INPUT RECORDS

++++

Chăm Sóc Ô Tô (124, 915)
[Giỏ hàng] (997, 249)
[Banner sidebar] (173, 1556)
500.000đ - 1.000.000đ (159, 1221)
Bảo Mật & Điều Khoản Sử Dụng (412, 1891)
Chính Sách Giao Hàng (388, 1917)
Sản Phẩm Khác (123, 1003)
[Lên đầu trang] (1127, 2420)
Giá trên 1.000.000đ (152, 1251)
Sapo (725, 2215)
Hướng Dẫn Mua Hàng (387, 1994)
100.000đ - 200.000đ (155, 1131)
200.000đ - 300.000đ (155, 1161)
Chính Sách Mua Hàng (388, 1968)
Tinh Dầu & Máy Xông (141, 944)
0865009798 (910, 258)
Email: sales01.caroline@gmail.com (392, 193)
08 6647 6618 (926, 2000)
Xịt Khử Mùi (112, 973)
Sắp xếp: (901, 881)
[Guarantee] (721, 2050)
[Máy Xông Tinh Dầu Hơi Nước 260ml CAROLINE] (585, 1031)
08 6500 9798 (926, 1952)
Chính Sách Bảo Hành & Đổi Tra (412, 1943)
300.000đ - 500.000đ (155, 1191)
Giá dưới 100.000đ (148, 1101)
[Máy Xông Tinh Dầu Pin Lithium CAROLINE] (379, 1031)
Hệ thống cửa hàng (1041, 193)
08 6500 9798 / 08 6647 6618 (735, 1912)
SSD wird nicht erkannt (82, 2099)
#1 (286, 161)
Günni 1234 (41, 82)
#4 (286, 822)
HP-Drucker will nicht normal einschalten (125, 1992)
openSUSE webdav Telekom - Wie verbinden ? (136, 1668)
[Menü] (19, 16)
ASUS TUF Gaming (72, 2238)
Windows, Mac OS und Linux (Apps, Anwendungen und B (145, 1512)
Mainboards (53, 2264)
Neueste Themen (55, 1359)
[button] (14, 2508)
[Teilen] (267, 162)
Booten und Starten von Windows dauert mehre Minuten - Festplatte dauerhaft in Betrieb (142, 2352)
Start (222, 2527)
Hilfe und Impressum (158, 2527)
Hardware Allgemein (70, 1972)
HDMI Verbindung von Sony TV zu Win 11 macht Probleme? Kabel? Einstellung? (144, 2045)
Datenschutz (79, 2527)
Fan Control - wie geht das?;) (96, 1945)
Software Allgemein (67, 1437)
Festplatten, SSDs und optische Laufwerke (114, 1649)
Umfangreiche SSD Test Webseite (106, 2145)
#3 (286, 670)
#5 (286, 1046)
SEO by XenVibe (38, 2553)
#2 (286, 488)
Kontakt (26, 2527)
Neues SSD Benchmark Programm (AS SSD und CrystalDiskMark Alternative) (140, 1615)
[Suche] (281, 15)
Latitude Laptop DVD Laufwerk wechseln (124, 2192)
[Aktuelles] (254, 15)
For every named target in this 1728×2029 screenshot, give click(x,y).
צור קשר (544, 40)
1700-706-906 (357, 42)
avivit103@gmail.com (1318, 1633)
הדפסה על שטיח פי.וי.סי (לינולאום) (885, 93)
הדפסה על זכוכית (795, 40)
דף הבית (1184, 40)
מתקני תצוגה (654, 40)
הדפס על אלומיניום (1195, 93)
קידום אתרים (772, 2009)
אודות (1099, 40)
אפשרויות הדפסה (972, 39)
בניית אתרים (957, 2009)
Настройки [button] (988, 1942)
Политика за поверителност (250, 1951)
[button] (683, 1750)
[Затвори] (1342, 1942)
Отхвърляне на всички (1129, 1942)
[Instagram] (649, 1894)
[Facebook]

++++

EXERCISE
The full listing above needs to be transcribed exactly.

REPLY
Chăm Sóc Ô Tô (124, 915)
[Giỏ hàng] (997, 249)
[Banner sidebar] (173, 1556)
500.000đ - 1.000.000đ (159, 1221)
Bảo Mật & Điều Khoản Sử Dụng (412, 1891)
Chính Sách Giao Hàng (388, 1917)
Sản Phẩm Khác (123, 1003)
[Lên đầu trang] (1127, 2420)
Giá trên 1.000.000đ (152, 1251)
Sapo (725, 2215)
Hướng Dẫn Mua Hàng (387, 1994)
100.000đ - 200.000đ (155, 1131)
200.000đ - 300.000đ (155, 1161)
Chính Sách Mua Hàng (388, 1968)
Tinh Dầu & Máy Xông (141, 944)
0865009798 (910, 258)
Email: sales01.caroline@gmail.com (392, 193)
08 6647 6618 (926, 2000)
Xịt Khử Mùi (112, 973)
Sắp xếp: (901, 881)
[Guarantee] (721, 2050)
[Máy Xông Tinh Dầu Hơi Nước 260ml CAROLINE] (585, 1031)
08 6500 9798 (926, 1952)
Chính Sách Bảo Hành & Đổi Tra (412, 1943)
300.000đ - 500.000đ (155, 1191)
Giá dưới 100.000đ (148, 1101)
[Máy Xông Tinh Dầu Pin Lithium CAROLINE] (379, 1031)
Hệ thống cửa hàng (1041, 193)
08 6500 9798 / 08 6647 6618 (735, 1912)
SSD wird nicht erkannt (82, 2099)
#1 (286, 161)
Günni 1234 (41, 82)
#4 (286, 822)
HP-Drucker will nicht normal einschalten (125, 1992)
openSUSE webdav Telekom - Wie verbinden ? (136, 1668)
[Menü] (19, 16)
ASUS TUF Gaming (72, 2238)
Windows, Mac OS und Linux (Apps, Anwendungen und B (145, 1512)
Mainboards (53, 2264)
Neueste Themen (55, 1359)
[button] (14, 2508)
[Teilen] (267, 162)
Booten und Starten von Windows dauert mehre Minuten - Festplatte dauerhaft in Betrieb (142, 2352)
Start (222, 2527)
Hilfe und Impressum (158, 2527)
Hardware Allgemein (70, 1972)
HDMI Verbindung von Sony TV zu Win 11 macht Probleme? Kabel? Einstellung? (144, 2045)
Datenschutz (79, 2527)
Fan Control - wie geht das?;) (96, 1945)
Software Allgemein (67, 1437)
Festplatten, SSDs und optische Laufwerke (114, 1649)
Umfangreiche SSD Test Webseite (106, 2145)
#3 (286, 670)
#5 (286, 1046)
SEO by XenVibe (38, 2553)
#2 (286, 488)
Kontakt (26, 2527)
Neues SSD Benchmark Programm (AS SSD und CrystalDiskMark Alternative) (140, 1615)
[Suche] (281, 15)
Latitude Laptop DVD Laufwerk wechseln (124, 2192)
[Aktuelles] (254, 15)
For every named target in this 1728×2029 screenshot, give click(x,y).
צור קשר (544, 40)
1700-706-906 (357, 42)
avivit103@gmail.com (1318, 1633)
הדפסה על שטיח פי.וי.סי (לינולאום) (885, 93)
הדפסה על זכוכית (795, 40)
דף הבית (1184, 40)
מתקני תצוגה (654, 40)
הדפס על אלומיניום (1195, 93)
קידום אתרים (772, 2009)
אודות (1099, 40)
אפשרויות הדפסה (972, 39)
בניית אתרים (957, 2009)
Настройки [button] (988, 1942)
Политика за поверителност (250, 1951)
[button] (683, 1750)
[Затвори] (1342, 1942)
Отхвърляне на всички (1129, 1942)
[Instagram] (649, 1894)
[Facebook]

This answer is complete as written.